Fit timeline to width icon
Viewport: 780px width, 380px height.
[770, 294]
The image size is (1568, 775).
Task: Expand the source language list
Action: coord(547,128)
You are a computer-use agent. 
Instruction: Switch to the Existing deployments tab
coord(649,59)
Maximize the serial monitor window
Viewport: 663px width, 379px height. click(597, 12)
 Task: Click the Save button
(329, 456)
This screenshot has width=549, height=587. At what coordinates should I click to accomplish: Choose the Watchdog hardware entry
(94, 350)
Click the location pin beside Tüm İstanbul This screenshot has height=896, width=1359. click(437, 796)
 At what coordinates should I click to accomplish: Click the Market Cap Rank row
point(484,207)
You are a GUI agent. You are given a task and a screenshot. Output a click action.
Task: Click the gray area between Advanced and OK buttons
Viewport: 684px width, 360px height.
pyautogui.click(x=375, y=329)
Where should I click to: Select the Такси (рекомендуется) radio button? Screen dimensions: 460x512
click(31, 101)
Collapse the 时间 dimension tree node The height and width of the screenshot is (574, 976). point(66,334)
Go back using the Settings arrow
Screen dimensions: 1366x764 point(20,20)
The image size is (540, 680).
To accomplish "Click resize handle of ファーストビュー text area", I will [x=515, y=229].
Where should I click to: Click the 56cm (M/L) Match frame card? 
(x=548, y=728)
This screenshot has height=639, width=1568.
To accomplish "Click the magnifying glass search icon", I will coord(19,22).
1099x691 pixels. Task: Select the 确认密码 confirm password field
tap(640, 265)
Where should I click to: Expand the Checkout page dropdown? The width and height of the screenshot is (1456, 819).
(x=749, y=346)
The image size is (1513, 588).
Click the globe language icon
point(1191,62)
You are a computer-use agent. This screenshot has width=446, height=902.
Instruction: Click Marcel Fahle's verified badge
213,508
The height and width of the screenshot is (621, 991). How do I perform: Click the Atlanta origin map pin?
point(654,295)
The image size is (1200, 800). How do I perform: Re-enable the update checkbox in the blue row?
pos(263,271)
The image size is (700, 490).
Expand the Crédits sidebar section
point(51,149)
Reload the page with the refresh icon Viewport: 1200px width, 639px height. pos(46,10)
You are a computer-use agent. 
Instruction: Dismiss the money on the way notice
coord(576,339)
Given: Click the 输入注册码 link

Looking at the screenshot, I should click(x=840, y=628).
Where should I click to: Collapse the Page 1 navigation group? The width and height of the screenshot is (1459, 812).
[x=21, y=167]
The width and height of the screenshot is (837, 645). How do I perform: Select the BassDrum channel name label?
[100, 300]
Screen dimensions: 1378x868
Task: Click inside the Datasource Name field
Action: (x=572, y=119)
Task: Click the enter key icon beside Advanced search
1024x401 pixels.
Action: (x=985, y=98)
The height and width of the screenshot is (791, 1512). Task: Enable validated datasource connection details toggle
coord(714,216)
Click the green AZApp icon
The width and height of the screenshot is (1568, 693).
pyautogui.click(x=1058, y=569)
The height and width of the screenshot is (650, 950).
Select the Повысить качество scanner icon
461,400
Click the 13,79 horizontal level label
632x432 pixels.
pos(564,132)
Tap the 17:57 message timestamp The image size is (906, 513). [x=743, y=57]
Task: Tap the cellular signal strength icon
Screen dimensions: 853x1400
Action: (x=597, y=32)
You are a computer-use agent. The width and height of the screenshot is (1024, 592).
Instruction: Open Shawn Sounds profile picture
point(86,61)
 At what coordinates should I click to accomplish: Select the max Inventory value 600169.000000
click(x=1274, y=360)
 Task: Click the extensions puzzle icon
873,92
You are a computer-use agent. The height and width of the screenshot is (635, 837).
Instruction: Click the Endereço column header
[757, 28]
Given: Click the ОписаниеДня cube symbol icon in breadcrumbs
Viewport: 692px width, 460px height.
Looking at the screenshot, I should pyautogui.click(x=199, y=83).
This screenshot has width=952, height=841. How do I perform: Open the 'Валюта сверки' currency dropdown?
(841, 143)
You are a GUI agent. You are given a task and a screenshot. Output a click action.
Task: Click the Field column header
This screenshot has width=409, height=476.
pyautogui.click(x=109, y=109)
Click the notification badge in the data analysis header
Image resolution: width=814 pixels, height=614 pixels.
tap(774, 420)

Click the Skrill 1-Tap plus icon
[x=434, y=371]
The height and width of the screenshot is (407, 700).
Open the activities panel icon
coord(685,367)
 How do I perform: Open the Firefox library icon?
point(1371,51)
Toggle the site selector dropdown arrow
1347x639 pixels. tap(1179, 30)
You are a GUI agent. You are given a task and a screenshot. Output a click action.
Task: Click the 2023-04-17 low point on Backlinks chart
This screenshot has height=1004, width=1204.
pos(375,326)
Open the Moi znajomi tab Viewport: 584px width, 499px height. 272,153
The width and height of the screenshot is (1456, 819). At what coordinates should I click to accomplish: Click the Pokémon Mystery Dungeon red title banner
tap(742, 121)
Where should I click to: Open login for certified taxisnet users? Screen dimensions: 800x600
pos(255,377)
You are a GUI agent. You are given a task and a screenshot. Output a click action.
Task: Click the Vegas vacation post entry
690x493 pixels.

§ DESCRIPTION OF THE TASK: Update the listing by changing every "GUI agent" to "desktop agent" and keeping all other text unchanged.

§ RESPONSE TO THE TASK:
Fit timeline to width icon
Viewport: 780px width, 380px height.
[770, 294]
The image size is (1568, 775).
Task: Expand the source language list
Action: coord(547,128)
You are a computer-use agent. 
Instruction: Switch to the Existing deployments tab
coord(649,59)
Maximize the serial monitor window
Viewport: 663px width, 379px height. click(597, 12)
 Task: Click the Save button
(329, 456)
This screenshot has width=549, height=587. At what coordinates should I click to accomplish: Choose the Watchdog hardware entry
(94, 350)
Click the location pin beside Tüm İstanbul This screenshot has height=896, width=1359. click(437, 796)
 At what coordinates should I click to accomplish: Click the Market Cap Rank row
point(484,207)
You are a desktop agent. You are given a task and a screenshot. Output a click action.
Task: Click the gray area between Advanced and OK buttons
Viewport: 684px width, 360px height.
pyautogui.click(x=375, y=329)
Where should I click to: Select the Такси (рекомендуется) radio button? Screen dimensions: 460x512
click(31, 101)
Collapse the 时间 dimension tree node The height and width of the screenshot is (574, 976). point(66,334)
Go back using the Settings arrow
Screen dimensions: 1366x764 point(20,20)
The image size is (540, 680).
To accomplish "Click resize handle of ファーストビュー text area", I will [x=515, y=229].
Where should I click to: Click the 56cm (M/L) Match frame card? 
(x=548, y=728)
This screenshot has height=639, width=1568.
To accomplish "Click the magnifying glass search icon", I will coord(19,22).
1099x691 pixels. Task: Select the 确认密码 confirm password field
tap(640, 265)
Where should I click to: Expand the Checkout page dropdown? The width and height of the screenshot is (1456, 819).
(x=749, y=346)
The image size is (1513, 588).
Click the globe language icon
point(1191,62)
You are a computer-use agent. This screenshot has width=446, height=902.
Instruction: Click Marcel Fahle's verified badge
213,508
The height and width of the screenshot is (621, 991). How do I perform: Click the Atlanta origin map pin?
point(654,295)
The image size is (1200, 800). How do I perform: Re-enable the update checkbox in the blue row?
pos(263,271)
The image size is (700, 490).
Expand the Crédits sidebar section
point(51,149)
Reload the page with the refresh icon Viewport: 1200px width, 639px height. pos(46,10)
You are a computer-use agent. 
Instruction: Dismiss the money on the way notice
coord(576,339)
Given: Click the 输入注册码 link

Looking at the screenshot, I should click(x=840, y=628).
Where should I click to: Collapse the Page 1 navigation group? The width and height of the screenshot is (1459, 812).
[x=21, y=167]
The width and height of the screenshot is (837, 645). How do I perform: Select the BassDrum channel name label?
[100, 300]
Screen dimensions: 1378x868
Task: Click inside the Datasource Name field
Action: (x=572, y=119)
Task: Click the enter key icon beside Advanced search
1024x401 pixels.
Action: (x=985, y=98)
The height and width of the screenshot is (791, 1512). Task: Enable validated datasource connection details toggle
coord(714,216)
Click the green AZApp icon
The width and height of the screenshot is (1568, 693).
pyautogui.click(x=1058, y=569)
The height and width of the screenshot is (650, 950).
Select the Повысить качество scanner icon
461,400
Click the 13,79 horizontal level label
632x432 pixels.
pos(564,132)
Tap the 17:57 message timestamp The image size is (906, 513). [x=743, y=57]
Task: Tap the cellular signal strength icon
Screen dimensions: 853x1400
Action: (x=597, y=32)
You are a computer-use agent. The width and height of the screenshot is (1024, 592).
Instruction: Open Shawn Sounds profile picture
point(86,61)
 At what coordinates should I click to accomplish: Select the max Inventory value 600169.000000
click(x=1274, y=360)
 Task: Click the extensions puzzle icon
873,92
You are a computer-use agent. The height and width of the screenshot is (635, 837).
Instruction: Click the Endereço column header
[757, 28]
Given: Click the ОписаниеДня cube symbol icon in breadcrumbs
Viewport: 692px width, 460px height.
Looking at the screenshot, I should pyautogui.click(x=199, y=83).
This screenshot has width=952, height=841. How do I perform: Open the 'Валюта сверки' currency dropdown?
(841, 143)
You are a desktop agent. You are given a task and a screenshot. Output a click action.
Task: Click the Field column header
This screenshot has width=409, height=476.
pyautogui.click(x=109, y=109)
Click the notification badge in the data analysis header
Image resolution: width=814 pixels, height=614 pixels.
tap(774, 420)

Click the Skrill 1-Tap plus icon
[x=434, y=371]
The height and width of the screenshot is (407, 700).
Open the activities panel icon
coord(685,367)
 How do I perform: Open the Firefox library icon?
point(1371,51)
Toggle the site selector dropdown arrow
1347x639 pixels. tap(1179, 30)
You are a desktop agent. You are given a task and a screenshot. Output a click action.
Task: Click the 2023-04-17 low point on Backlinks chart
This screenshot has height=1004, width=1204.
pos(375,326)
Open the Moi znajomi tab Viewport: 584px width, 499px height. 272,153
The width and height of the screenshot is (1456, 819). At what coordinates should I click to accomplish: Click the Pokémon Mystery Dungeon red title banner
tap(742, 121)
Where should I click to: Open login for certified taxisnet users? Screen dimensions: 800x600
pos(255,377)
You are a desktop agent. You are given a task and a screenshot. Output a click action.
Task: Click the Vegas vacation post entry
690x493 pixels.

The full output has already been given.